> [REQUIRED WORK]:
Word for word, output the data, with none of its pictures.

Data records
• • •
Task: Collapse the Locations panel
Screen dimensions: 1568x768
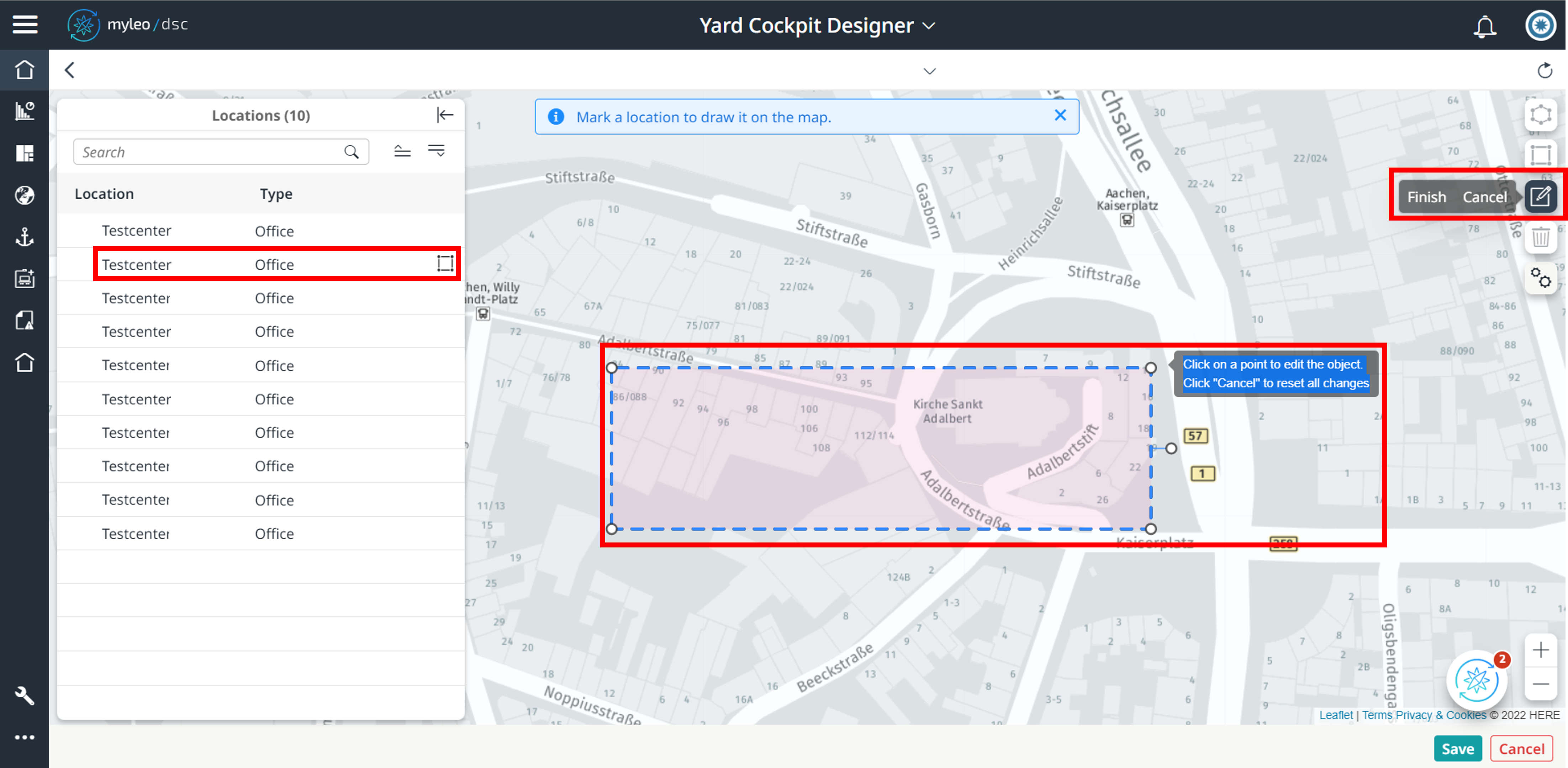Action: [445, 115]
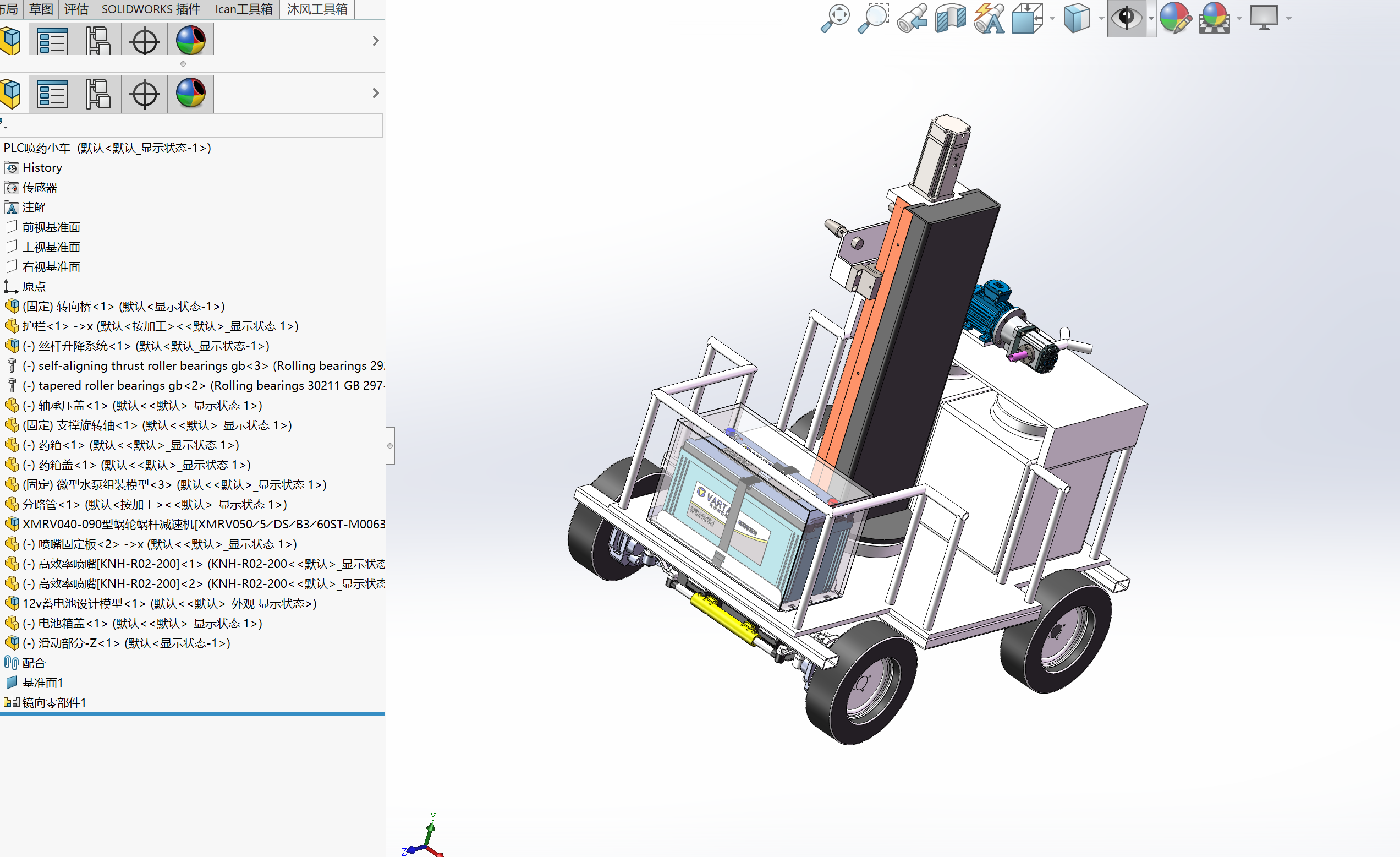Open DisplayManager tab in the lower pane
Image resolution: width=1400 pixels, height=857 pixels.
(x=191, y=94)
• • •
> [TASK RESULT]:
Task: Collapse the Locations panel
Screen dimensions: 1568x768
Action: [445, 115]
Open DisplayManager tab in the lower pane
Image resolution: width=1400 pixels, height=857 pixels.
(x=191, y=94)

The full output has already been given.